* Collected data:
----

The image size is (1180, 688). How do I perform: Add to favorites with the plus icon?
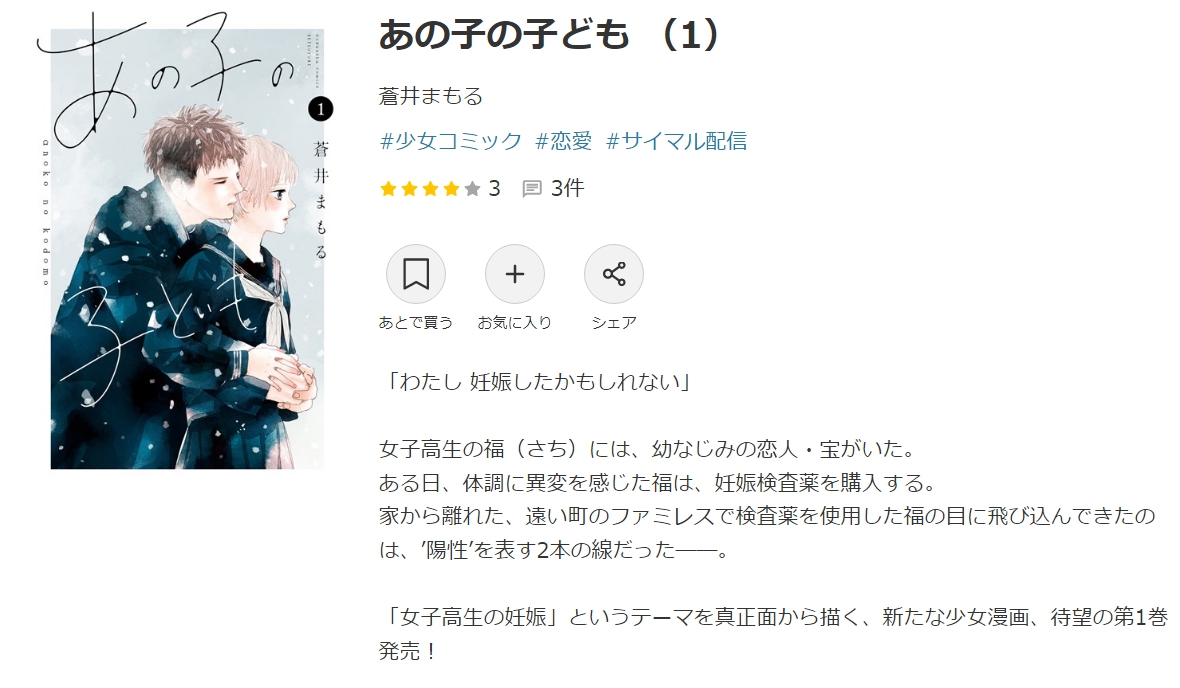tap(515, 274)
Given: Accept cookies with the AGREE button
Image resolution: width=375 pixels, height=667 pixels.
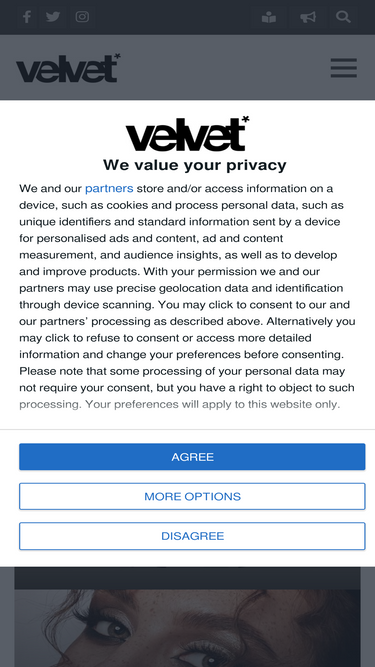Looking at the screenshot, I should coord(192,457).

----

* Task directions:
Omit every picture while printing the data word for word.

* Task solution:
The image size is (1180, 688). How do I perform: Add to favorites with the plus icon?
tap(515, 274)
Given: Accept cookies with the AGREE button
Image resolution: width=375 pixels, height=667 pixels.
Looking at the screenshot, I should coord(192,457).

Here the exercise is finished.